Um aumento alarmante na violência contra cristãos na Índia foi registrado entre janeiro e maio de 2024, com 313 casos de ataques reportados, segundo o United Christian Forum (UCF). Os estados mais afetados são Uttar Pradesh e Chhattisgarh, onde a situação se agrava a cada dia.
AC Michael, coordenador nacional da UCF, destacou que os incidentes incluem “ódio viral, violência brutal de multidões e ostracismo social desenfreado.” Em 2024, Uttar Pradesh liderou com 209 ataques, seguido por Chhattisgarh, com 165. Apenas nos primeiros cinco meses, Chhattisgarh registrou 64 episódios de violência, enquanto Uttar Pradesh teve 58.
A ativista cristã Minakshi Singh, de Uttar Pradesh, atribui muitos desses ataques a acusações infundadas de conversões forçadas. Ela ressalta que, em 2022, a Suprema Corte da Índia pediu relatórios sobre essas conversões, mas até agora, nenhum governo apresentou provas concretas. “As alegações não têm fundamento,” afirmou.
Legislação e Perseguição
Atualmente, 12 dos 28 estados da Índia possuem leis que restringem ou controlam as conversões religiosas, muitas vezes usadas de forma abusiva por nacionalistas hindus. Michael alertou que, se essa tendência continuar, “ameaçará a identidade e a existência da comunidade cristã indiana.” Ele criticou a falta de proteção do sistema judicial para as minorias cristãs, que frequentemente evitam denunciar agressões por medo de represálias.

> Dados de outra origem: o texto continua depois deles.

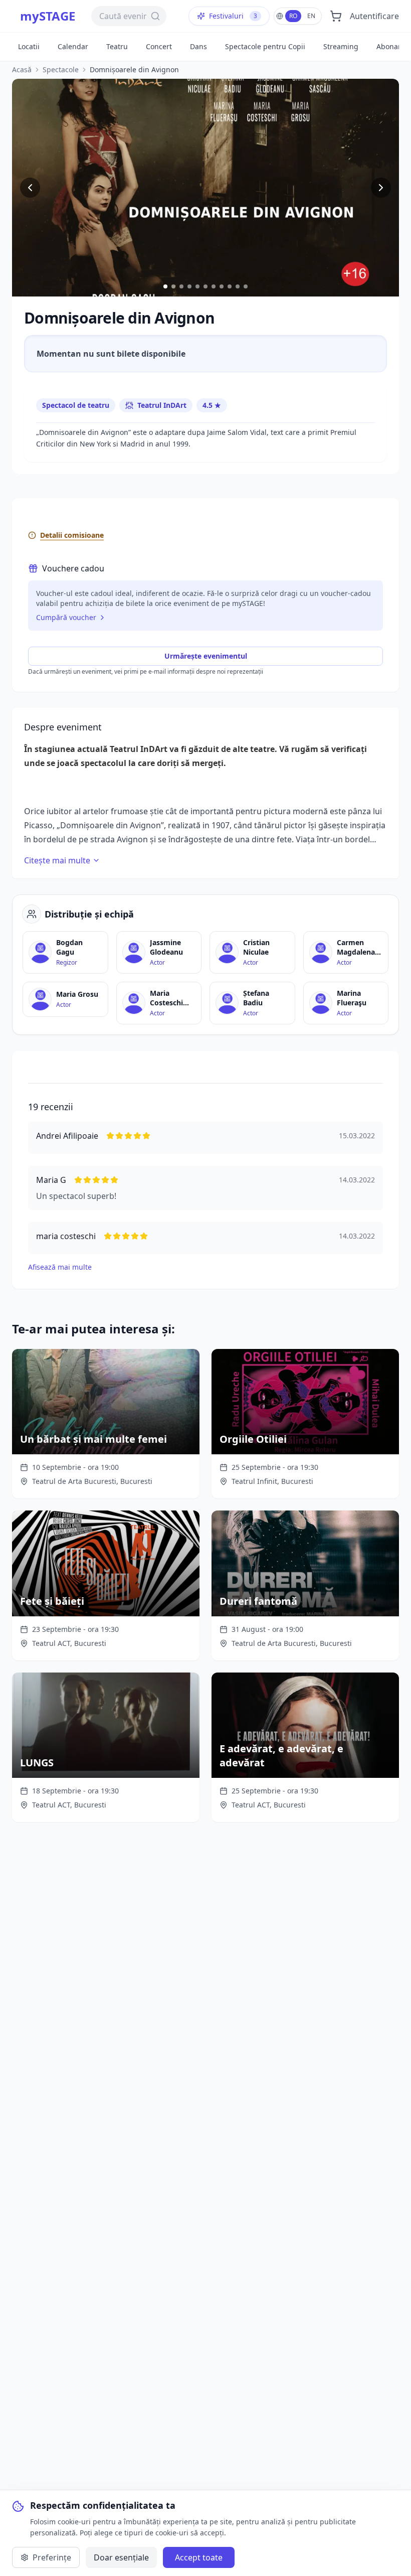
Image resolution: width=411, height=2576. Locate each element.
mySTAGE (47, 16)
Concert (159, 46)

Desde 2014, quando o partido BJP assumiu o poder, os casos de violência contra cristãos têm aumentado anualmente. Em 2024, a UCF já registrou 834 ataques, um aumento em relação aos 734 de 2023 e 601 de 2022. Em dezembro, Michael pediu ao governo indiano que designasse um responsável para investigar o aumento da perseguição religiosa.

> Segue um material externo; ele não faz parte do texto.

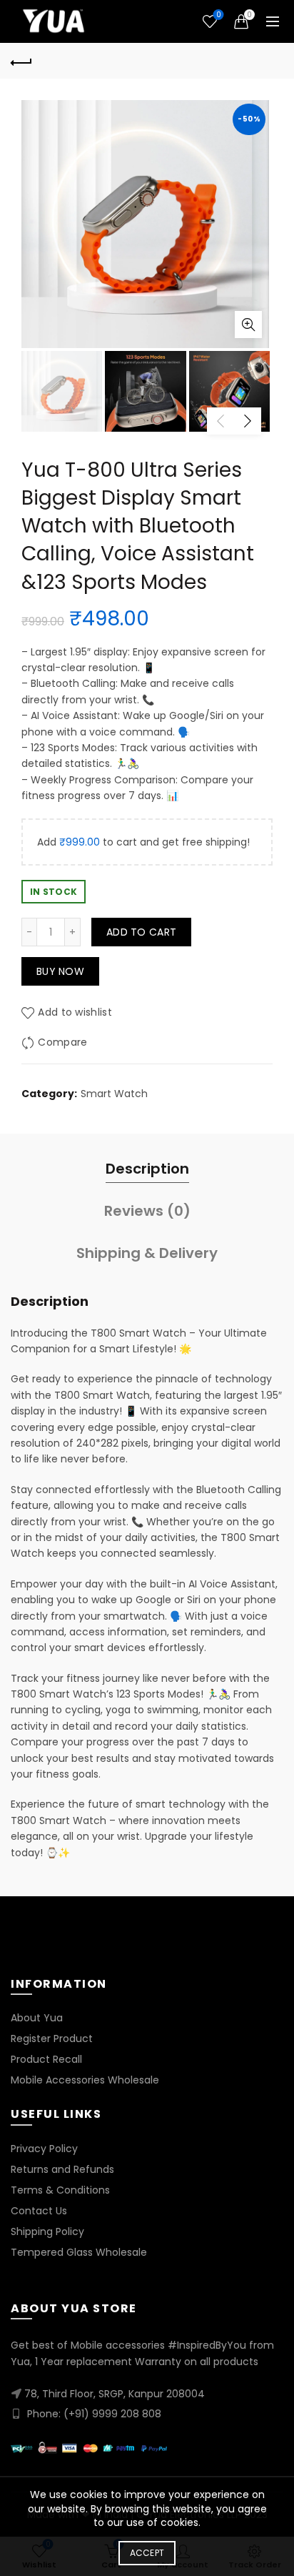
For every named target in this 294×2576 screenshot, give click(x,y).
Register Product (52, 2038)
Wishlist (218, 15)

Em março, um ataque em Chhattisgarh resultou na prisão de cristãos após radicais hindus atacarem uma igreja em Raipur. Um dos detidos, Rajesh Sharma, teve seu pedido de fiança negado em instâncias judiciais. A crescente hostilidade contra a minoria cristã na Índia, que representa 2,3% da população, é uma preocupação crescente para líderes religiosos e defensores dos direitos humanos.